Stichococcus is a genus of green algae in the family Stichococcaceae. It is a very common algal genus found in a variety of habitats, such as tree trunks, soil, snow, freshwater and marine habitats. One species, Stichococcus bacillaris is economically important as it produces fatty acids useful for biofuels.

The name Stichococcus originates from the Ancient Greek στίχος (stíkhos, "row, line") and κόκκος (kókkos, "seed" or "berry").

==Description==
Stichococcus consists of solitary cells or uniseriate filaments of few cells (2 to 4) that readily break apart. The cells are cylindrical, about three times longer than wide, straight or sometimes curved, with rounded ends often containing vacuoles. Cells are uninucleate with one thin, parietal chloroplast with or without a pyrenoid. Pyrenoids if present are located in the middle of the chloroplast but usually difficult to see. Reproduction occurs by vegetative cell division, and by the fragmentation of filaments.

(Stored data entries)
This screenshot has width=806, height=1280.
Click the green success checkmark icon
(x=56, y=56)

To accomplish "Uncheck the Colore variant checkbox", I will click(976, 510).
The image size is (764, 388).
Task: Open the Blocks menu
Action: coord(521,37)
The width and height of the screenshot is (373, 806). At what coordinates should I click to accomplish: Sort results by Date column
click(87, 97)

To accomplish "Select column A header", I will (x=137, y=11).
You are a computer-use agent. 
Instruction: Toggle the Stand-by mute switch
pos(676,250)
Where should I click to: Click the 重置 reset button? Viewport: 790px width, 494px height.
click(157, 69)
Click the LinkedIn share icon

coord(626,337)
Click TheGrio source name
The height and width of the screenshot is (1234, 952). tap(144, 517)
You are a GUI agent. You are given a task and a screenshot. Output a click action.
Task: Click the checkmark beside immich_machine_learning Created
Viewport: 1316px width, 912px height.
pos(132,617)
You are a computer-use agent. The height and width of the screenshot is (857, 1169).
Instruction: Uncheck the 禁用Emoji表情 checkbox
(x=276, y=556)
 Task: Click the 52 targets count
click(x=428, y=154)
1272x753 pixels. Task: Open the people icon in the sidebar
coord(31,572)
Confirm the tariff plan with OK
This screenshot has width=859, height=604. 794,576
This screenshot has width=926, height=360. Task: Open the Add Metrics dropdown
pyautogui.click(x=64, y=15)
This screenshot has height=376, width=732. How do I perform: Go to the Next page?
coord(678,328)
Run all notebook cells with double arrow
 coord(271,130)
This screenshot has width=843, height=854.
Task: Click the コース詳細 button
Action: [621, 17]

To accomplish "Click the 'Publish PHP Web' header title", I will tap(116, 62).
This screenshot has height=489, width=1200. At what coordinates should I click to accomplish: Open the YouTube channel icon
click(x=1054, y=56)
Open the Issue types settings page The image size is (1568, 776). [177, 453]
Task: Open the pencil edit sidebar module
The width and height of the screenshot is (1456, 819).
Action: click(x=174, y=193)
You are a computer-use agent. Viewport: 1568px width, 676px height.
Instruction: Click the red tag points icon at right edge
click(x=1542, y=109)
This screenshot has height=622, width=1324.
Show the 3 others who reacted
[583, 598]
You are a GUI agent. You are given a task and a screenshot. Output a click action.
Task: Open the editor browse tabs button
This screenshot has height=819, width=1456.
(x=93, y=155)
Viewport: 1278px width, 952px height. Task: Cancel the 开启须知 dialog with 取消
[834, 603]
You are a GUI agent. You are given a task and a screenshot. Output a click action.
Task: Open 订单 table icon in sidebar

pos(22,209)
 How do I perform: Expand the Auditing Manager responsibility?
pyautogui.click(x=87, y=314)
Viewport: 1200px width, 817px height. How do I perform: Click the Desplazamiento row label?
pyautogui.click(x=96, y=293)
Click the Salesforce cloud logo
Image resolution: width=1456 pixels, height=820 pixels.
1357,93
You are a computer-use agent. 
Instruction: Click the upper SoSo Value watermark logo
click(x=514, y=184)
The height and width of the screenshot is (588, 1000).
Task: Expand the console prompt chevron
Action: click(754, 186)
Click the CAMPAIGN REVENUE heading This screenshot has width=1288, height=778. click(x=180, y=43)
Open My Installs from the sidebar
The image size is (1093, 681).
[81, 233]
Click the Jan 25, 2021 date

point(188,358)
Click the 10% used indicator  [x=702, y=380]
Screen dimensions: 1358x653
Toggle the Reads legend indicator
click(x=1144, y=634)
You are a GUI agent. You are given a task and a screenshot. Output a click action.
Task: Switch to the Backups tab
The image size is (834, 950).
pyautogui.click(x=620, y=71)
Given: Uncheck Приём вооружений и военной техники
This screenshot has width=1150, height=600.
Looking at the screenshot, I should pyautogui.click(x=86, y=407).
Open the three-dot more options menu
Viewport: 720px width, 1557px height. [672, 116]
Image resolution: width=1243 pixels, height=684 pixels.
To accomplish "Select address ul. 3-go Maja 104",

PROBLEM: From the Stichococcus passage above the material, extract the text beginning at the words "The name Stichococcus" and ending after the words "fragmentation of filaments.".

RESULT OF THE TASK:
The name Stichococcus originates from the Ancient Greek στίχος (stíkhos, "row, line") and κόκκος (kókkos, "seed" or "berry").

==Description==
Stichococcus consists of solitary cells or uniseriate filaments of few cells (2 to 4) that readily break apart. The cells are cylindrical, about three times longer than wide, straight or sometimes curved, with rounded ends often containing vacuoles. Cells are uninucleate with one thin, parietal chloroplast with or without a pyrenoid. Pyrenoids if present are located in the middle of the chloroplast but usually difficult to see. Reproduction occurs by vegetative cell division, and by the fragmentation of filaments.